Los días pasaron y los esposos se iban poniendo más y más tristes. En las noches ya no dormían bien. Ya casi no hablaban entre ellos. En una ocasión, Kokua despertó y no encontró a Keawe. Tocó el otro lado de la cama y estaba frío. Ella se espantó mucho. Luego escuchó un ruido, fue a ver qué era y vio a lo lejos a Keawe llorando.
“!Qué mala esposa he sido!”, pensó Kokua. “Él se va al infierno y no yo. He sido muy egoísta. Keawe entregó su alma por amor y yo no hago nada por él. ¡Mi amor debe ser tan grande como el suyo! ¡Yo seré quien sufra las llamas por toda la eternidad!”.
Kokua salió y le dijo a un anciano:
—Buen hombre —dijo Kokua—, ¿qué hace usted aquí tan solo en una noche helada?
El anciano estaba enfermo. Apenas podía hablar por la tos que tenía.
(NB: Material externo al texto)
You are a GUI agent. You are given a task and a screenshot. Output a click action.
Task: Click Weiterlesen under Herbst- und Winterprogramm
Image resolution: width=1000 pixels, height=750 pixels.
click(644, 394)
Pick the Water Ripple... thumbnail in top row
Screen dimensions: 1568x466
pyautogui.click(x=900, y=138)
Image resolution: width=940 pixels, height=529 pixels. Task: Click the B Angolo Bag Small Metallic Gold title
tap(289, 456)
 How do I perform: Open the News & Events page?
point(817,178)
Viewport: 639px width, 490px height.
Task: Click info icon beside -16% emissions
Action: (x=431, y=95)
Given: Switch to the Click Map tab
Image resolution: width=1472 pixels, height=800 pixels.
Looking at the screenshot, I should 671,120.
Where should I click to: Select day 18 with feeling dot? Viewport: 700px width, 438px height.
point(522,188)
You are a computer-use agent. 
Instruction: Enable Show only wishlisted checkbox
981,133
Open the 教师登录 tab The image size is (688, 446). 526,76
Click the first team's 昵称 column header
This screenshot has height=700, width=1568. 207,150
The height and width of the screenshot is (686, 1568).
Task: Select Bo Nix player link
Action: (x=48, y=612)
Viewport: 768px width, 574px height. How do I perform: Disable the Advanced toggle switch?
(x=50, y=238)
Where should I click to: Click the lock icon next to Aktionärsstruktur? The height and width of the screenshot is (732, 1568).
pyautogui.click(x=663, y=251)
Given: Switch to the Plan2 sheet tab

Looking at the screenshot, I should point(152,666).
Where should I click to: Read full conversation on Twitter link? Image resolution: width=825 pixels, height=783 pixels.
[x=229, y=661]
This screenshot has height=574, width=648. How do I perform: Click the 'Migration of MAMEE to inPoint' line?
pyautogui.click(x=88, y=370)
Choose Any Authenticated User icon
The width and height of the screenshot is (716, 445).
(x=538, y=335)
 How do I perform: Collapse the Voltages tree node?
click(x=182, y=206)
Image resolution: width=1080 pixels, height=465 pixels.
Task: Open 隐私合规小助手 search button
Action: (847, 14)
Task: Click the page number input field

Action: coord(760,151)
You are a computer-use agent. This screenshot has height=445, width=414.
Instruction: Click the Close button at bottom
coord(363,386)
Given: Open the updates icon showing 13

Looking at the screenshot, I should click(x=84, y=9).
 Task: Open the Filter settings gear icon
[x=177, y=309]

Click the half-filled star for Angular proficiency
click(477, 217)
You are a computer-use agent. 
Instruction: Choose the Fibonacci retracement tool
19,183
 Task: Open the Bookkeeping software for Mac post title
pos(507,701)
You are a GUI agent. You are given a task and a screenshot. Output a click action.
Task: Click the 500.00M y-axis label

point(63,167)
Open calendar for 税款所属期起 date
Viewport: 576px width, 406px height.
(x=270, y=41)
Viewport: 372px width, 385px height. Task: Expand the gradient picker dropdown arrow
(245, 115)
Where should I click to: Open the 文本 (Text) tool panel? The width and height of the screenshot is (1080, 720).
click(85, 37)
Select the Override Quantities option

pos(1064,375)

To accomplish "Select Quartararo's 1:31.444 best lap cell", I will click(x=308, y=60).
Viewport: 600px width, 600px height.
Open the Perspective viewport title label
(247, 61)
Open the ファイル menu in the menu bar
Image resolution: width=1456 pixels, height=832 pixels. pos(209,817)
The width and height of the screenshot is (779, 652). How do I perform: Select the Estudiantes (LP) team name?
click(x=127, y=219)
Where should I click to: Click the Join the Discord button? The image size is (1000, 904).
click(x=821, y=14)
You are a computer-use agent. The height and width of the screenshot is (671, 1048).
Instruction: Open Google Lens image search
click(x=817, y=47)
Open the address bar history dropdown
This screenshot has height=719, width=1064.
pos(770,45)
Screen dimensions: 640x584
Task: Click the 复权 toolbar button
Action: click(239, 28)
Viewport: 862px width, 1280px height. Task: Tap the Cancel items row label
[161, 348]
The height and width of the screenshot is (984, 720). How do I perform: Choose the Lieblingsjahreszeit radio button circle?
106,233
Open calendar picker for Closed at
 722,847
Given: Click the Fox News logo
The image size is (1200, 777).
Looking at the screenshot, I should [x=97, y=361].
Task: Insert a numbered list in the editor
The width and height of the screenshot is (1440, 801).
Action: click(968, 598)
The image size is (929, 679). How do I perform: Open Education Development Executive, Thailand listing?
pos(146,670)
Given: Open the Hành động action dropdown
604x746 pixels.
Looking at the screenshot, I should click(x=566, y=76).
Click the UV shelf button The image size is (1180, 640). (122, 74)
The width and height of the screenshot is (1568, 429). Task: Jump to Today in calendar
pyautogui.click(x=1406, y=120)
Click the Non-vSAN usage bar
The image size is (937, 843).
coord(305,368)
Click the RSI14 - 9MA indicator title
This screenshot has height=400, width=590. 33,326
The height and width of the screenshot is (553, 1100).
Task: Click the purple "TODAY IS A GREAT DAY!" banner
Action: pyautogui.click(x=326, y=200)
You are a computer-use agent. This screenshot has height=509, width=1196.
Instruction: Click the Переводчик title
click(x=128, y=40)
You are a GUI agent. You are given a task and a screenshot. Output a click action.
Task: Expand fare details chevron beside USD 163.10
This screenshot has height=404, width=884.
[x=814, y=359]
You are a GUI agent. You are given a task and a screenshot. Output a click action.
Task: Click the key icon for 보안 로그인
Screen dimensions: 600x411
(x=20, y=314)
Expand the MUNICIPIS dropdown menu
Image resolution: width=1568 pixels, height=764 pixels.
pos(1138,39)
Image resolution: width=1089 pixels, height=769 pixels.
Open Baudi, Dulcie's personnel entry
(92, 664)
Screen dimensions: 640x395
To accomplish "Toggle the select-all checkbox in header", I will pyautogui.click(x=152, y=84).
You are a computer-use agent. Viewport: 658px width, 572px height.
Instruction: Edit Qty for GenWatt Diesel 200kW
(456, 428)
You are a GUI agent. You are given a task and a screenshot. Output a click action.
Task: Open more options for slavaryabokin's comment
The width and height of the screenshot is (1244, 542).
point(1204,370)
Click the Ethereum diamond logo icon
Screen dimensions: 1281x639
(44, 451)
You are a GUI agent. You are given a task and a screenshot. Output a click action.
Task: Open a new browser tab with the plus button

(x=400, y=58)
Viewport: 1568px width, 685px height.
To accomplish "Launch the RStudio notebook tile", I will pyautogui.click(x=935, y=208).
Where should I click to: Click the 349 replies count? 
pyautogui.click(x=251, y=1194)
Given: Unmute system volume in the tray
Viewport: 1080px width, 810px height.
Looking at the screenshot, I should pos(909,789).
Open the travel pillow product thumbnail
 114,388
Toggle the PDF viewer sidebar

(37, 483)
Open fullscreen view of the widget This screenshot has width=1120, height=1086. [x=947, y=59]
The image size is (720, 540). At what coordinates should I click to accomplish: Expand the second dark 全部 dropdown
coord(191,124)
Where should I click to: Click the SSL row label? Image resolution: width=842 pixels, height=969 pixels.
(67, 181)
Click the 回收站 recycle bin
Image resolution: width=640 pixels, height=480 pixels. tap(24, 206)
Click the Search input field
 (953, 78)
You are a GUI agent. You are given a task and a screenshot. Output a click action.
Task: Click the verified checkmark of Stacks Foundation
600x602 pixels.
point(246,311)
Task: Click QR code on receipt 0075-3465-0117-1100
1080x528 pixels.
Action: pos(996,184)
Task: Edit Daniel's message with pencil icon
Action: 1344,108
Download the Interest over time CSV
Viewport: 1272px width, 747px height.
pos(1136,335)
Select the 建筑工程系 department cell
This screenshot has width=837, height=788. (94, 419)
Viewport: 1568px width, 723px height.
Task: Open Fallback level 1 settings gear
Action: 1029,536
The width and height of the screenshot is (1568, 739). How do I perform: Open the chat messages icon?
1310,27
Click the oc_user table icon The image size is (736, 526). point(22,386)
Aun así ella se enteró que el hombre era pobre y extranjero en aquella isla.
—¿Me haría usted un favor? —le dijo Kokua— Soy una hija de Hawaii que necesita ayuda.
—Ah, ya veo que eres la bruja y que quieres mi alma. Ya he oído hablar de ti y te aseguro que tu maldad no podrá nada contra mí.
—Siéntese aquí —le dijo Kokua—, y déjeme que le cuente algo.
Y le narró toda la historia de Keawe de principio a fin.
—Y yo soy su esposa —dijo la mujer—. ¿Qué debo hacer? Si yo intentara comprarle la botella, él no aceptaría jamás. Pero si usted va, él la venderá con mucho gusto. Si usted la compra por cuatro céntimos, yo le daré tres por ella.
—Si trataras de engañarme —dijo el anciano—, el cielo te castigaría.
—¡Sí lo haría! Estoy segura de eso. No podría ser tan malvada.
—Dame los cuatro céntimos y espérame aquí —dijo el anciano.
Cuando el viejo se fue, a Kokua comenzó a darle mucho miedo. El viento soplaba muy fuerte y ella se imaginaba que eran las llamas del infierno. Si hubiera tenido fuerzas, habría corrido muy lejos. Pero se quedó ahí, como una niñita asustada.
Luego vio al anciano que regresaba con la botella.
—Ya lo hice —dijo el anciano—. Tu marido se quedó llorando. Por fin podrá dormir en paz.
Luego extendió el brazo para darle la botella a Kokua.
—Antes de dármela —dijo la muchacha—, pida algo para usted. Aproveche las ventajas de la botella.
—Soy muy viejo para aceptar favores del demonio. Pero, ¿qué sucede?, ¿por qué no tomas la botella? ¿Ya te arrepentiste?
—¡No, no dudo! —exclamó Kokua—. Pero no tengo fuerzas para hacerlo. Espere un poco. Mi mano se resiste a moverse.